BlazinBlue88 posted...
Zanzenburger posted...
InYourWalls1 posted...
clearaflagrantj posted...
The real world is absolutely miserable, it's where passion goes to die.


Harsh dude. Are there not opportunities in your field though that are more challenging and creatively fulfilling? I've seen other posts where you described your current place of employment and a change might do you some good

I've noticed that to get to the "fun" work in a particular field, you first have to suffer through years of entry level crap like clear mentioned. You're doing routine work that isn't fun, but merely dictated and you are working with other people who are unmotivated and unwilling to learn.

Once you rise the ranks long enough either through promotion or vertical advancement by job hopping, you are usually given more flexibility in projects you want to work on and how you do them. The downside to that is that those promotions typically also involve other aspects of the job you probably don't want (i.e. budgeting, HR, compliance and reporting). So you are doing the parts of the job you always wanted to do, but now you are working 60+ hour weeks to get everything else done that comes with it.

To make matters worse, in an effort to cut costs, companies continue to consolidate positions, so you are either stuck as a specialist doing one task repeatedly with no deviation, or a generalist where are you are doing 3-4 jobs in one for the pay of just 1 job. It's pretty rough.

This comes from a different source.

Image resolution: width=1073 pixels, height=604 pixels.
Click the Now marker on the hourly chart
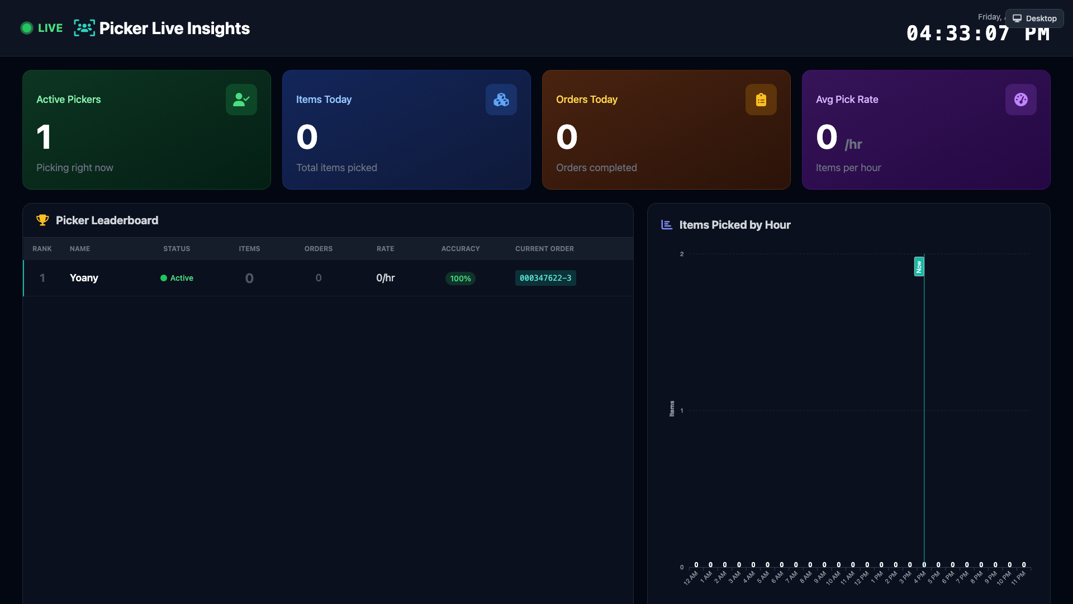(919, 267)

Basically what I wanted to say to @clearaflagrantj

Entry and mid level positions are often dull and repetitive. Gotta keep learning, job hopping, and climbing upward. I'm in my 9th year of IT and I'm finally starting to see the light at the end of the awful job tunnel. Current job gives me 25% of the workload my previous jobs have given me, pays me 30% more, and lets me come and go from the office as I please. Work is much less soul crushing when you know you're not forced to be at your desk for a set amount of time.

I'm not quite at your level yet, but yeah, since my recent promotion my job is much more tolerable. I'm in and out a lot and pretty much set my own office hours. I supervise two people who hold the same type of job I held just a year ago and I can definitely see the difference in flexibility.

I've only been here a few months so I'm still testing out what I can and cannot do, but so far I've been enjoying the freedom a lot more. Upper management has already expressed an interest in promoting me from within once a position opens up in their area.